A gestão Gilberto Gil, nos primeiros governos Lula, emergiu como a grande reviravolta do ministério. Ela enfrentou as três tristes tradições das políticas culturais no Brasil – ausências, autoritarismos e instabilidades – colocando no centro de sua atuação a criação efetiva de políticas públicas de cultura; a democratização da gestão cultural; a ampliação da participação social na cultura, com a implantação de conferências, conselhos e colegiados; o desenvolvimento de estruturas institucionais como o Plano Nacional de Cultura (PNC) e o Sistema Nacional de Cultura (SNC) e a adoção do conceito ampliado de cultura, abrindo o ministério para uma interlocução mais larga com a sociedade e com setores culturais, antes excluídos da interação político-cultural com o estado brasileiro. O programa Cultura Viva, dentre outros, aparece como emblemático nessa perspectiva. Ele abriu o ministério para o diálogo com segmentos culturais nunca antes acolhidos pela gestão pública nacional. O Ministério da Cultura deixou de se voltar apenas para os artistas e o pessoal de patrimônio, seus públicos tradicionais, e se abriu para a sociedade brasileira, para novos agentes e comunidades culturais. Programas como: Brasil Plural, Revelando Brasis, DOC-TV, Mais cultura nas escolas, Mais cultura nas universidades, dentre diversos outros, democratizaram social e culturalmente o ministério. Em síntese, a gestão Gilberto Gil refundou o ministério em novas bases sociais, políticas e culturais.
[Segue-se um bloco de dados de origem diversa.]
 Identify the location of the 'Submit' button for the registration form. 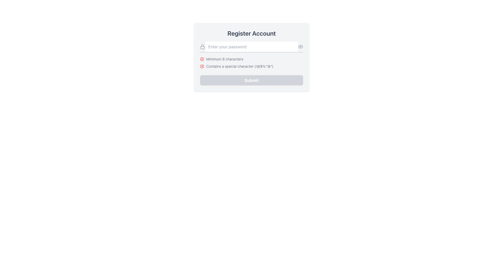
(252, 80).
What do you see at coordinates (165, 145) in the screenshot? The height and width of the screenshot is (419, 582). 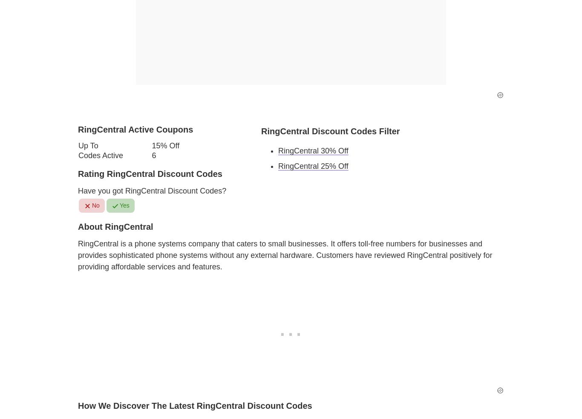 I see `'15% Off'` at bounding box center [165, 145].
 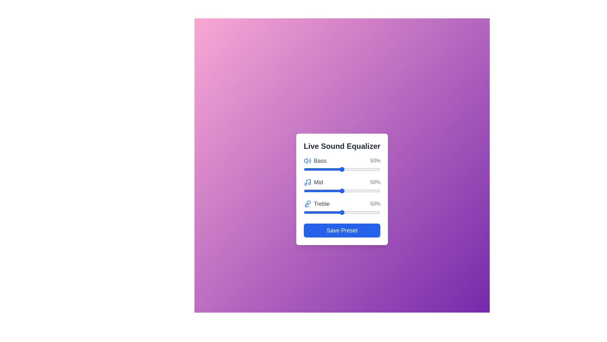 I want to click on the Treble slider to 54%, so click(x=345, y=212).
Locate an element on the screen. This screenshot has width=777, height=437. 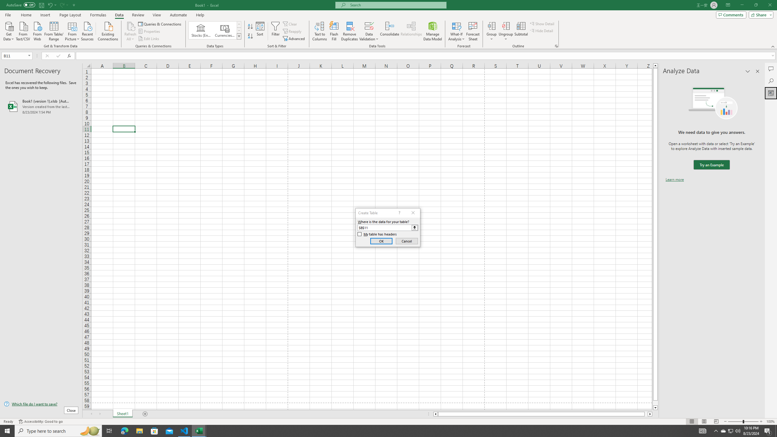
'Minimize' is located at coordinates (742, 5).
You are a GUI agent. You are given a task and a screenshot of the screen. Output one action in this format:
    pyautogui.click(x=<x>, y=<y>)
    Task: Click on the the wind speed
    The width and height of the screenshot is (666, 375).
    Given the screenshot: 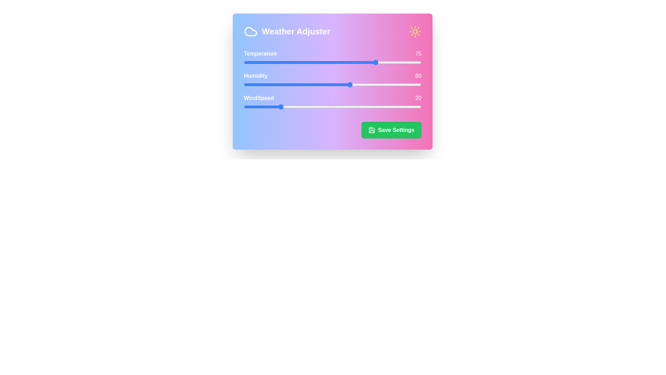 What is the action you would take?
    pyautogui.click(x=259, y=107)
    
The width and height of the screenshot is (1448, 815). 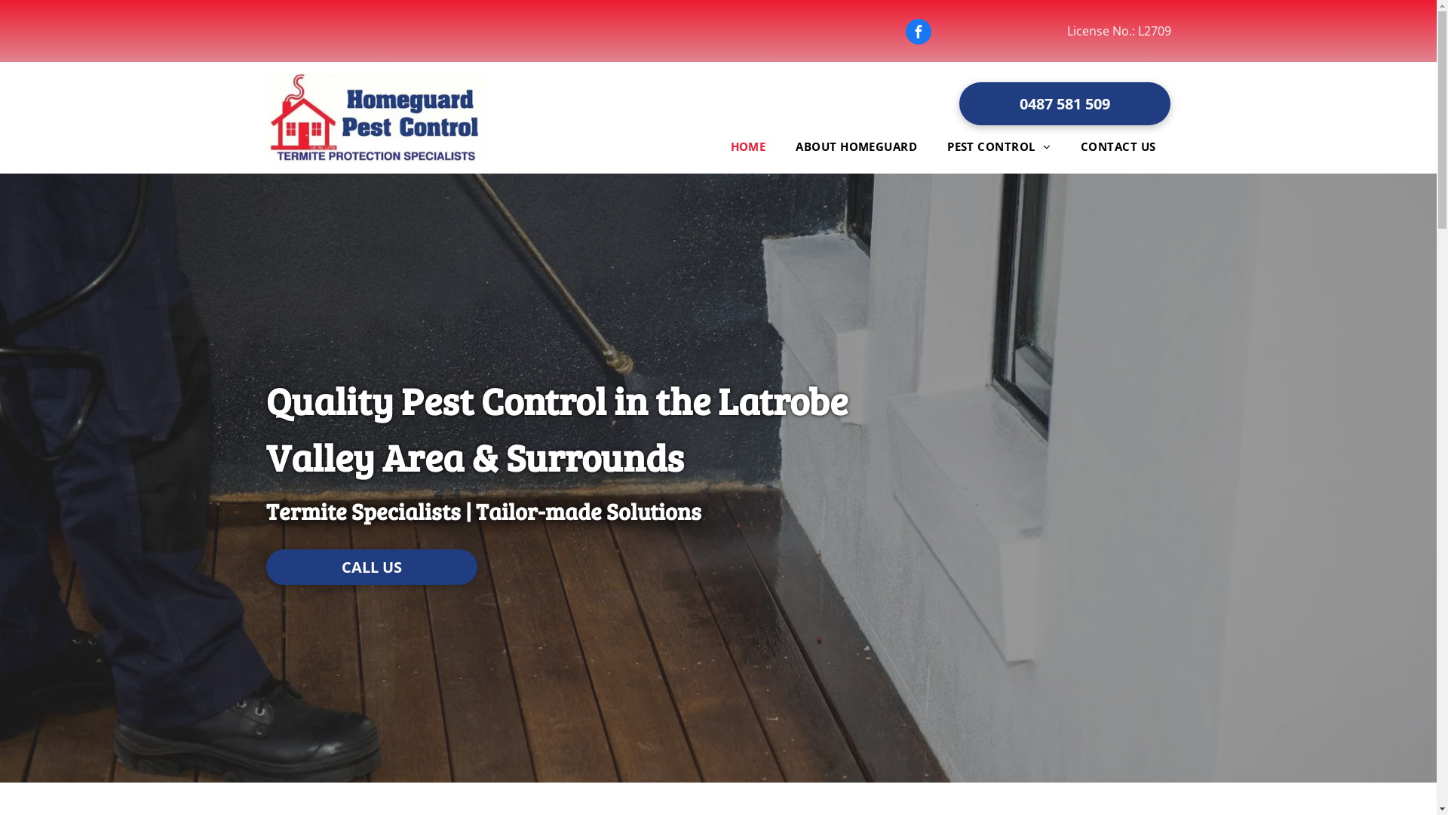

O projeto, continuado na gestão Juca Ferreira, foi aos poucos se deprimindo no governo Dilma Rousseff, com Ana de Hollanda e Marta Suplicy. O impacto inicial da refundação não se manteve por conta do retorno de instabilidades, com as mudanças de ministras, de secretários executivos e de responsáveis por secretárias e órgãos, como também por incompreensões acerca da profundidade das mudanças em andamento, como ocorreu dentre outros, com o programa Cultura Viva. Ainda que diversas políticas anteriores se mantivessem, elas perderam ímpeto e tiveram seu patamar rebaixado. O novo ministério sobreviveu, mas sem energia vital por mudanças. O retorno de Juca Ferreira no segundo governo Dilma Rousseff transcorreu em meio à preparação do golpe de 2016, que buscou inviabilizar o governo e paralisou a administração pública federal, inclusive o ministério.
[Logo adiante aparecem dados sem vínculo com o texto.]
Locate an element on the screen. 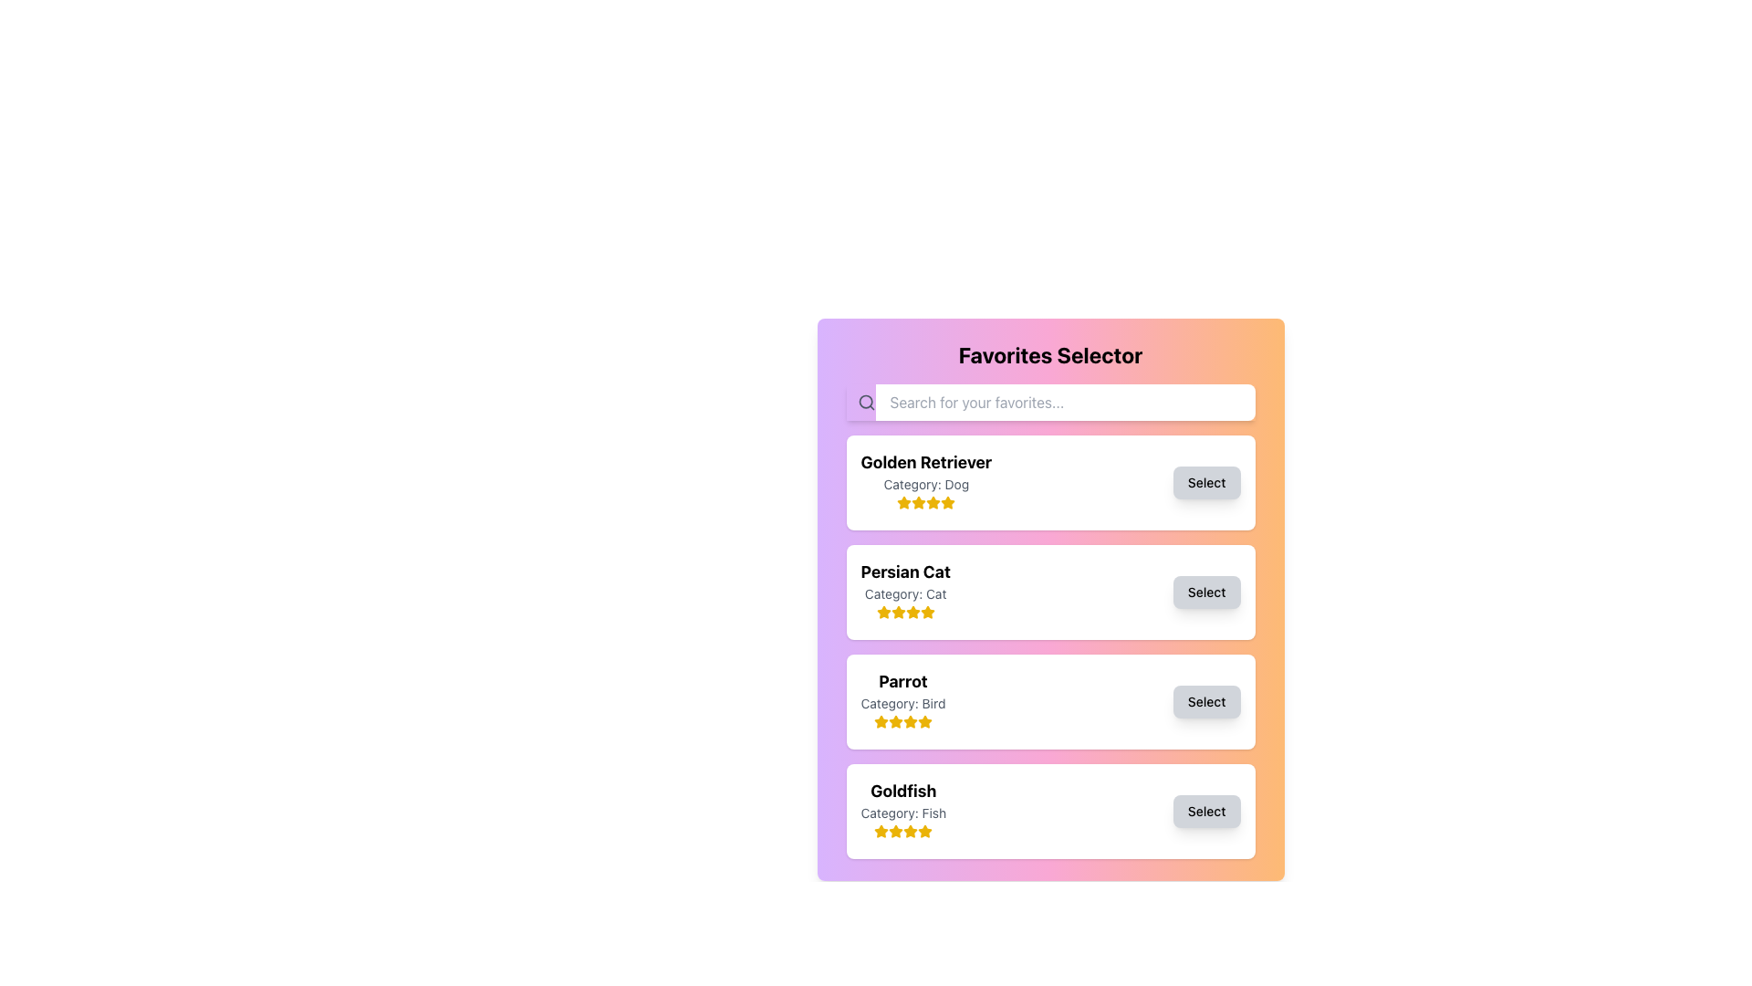 The width and height of the screenshot is (1752, 986). the first star icon of the 5-star rating system for the 'Goldfish' card located at the bottom-most section of the list is located at coordinates (882, 830).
O golpe e as gestões Michel Temer e Messias Bolsonaro trouxeram profundos retrocessos para a cultura. Políticas públicas foram abandonadas; o PNC e o SNC esquecidos; os mecanismos de participação político-cultural abandonados, quando não perseguidos; as instituições vinculadas ao ministério passaram a ser destruídas por dentro, como ocorreu na Fundação Cultural Palmares (FCP), na Fundação Casa de Rui Barbosa (FCRB), na Funarte, no Iphan, no Instituto Brasileiro de Museus (Ibram) e na Agência Nacional de Cinema (Ancine); o próprio ministério, ameaçado de extinção na gestão Michel Temer, só resistiu por meio da mobilização do campo cultural, mas foi extinto na gestão Messias Bolsonaro. A guerra cultural bolsonarista gerou alto poder de ataque, censura, destruição e perseguição, mas não conseguiu instalar no país uma cultura oficial autoritária.
Cabe registar que, na gestão da extrema-direita, o campo cultural conseguiu três vitórias improváveis, com a conquista, por meio do Congresso Nacional, fortemente conservador, de três leis marcantes para a cultura brasileira: a Aldir Blanc I, a Paulo Gustavo e a Aldir Blanc II, sendo duas delas temporárias e a última com prazo de cinco anos de vigência, traduzida depois como Política Nacional Aldir Blanc (PNAD). As leis foram construídas em uma perspectiva federalista, ainda que em um federalismo capenga, pois era essencial usar o orçamento nacional, mas protegê-lo da ingerência nociva do bolsonarismo. Ainda assim, elas se tornaram marcos do financiamento à cultura no país, por propiciar os maiores orçamentos já destinados ao campo; por chegarem aos estados, Distrito Federal e municípios e por colocarem em cena e viabilizarem o SNC.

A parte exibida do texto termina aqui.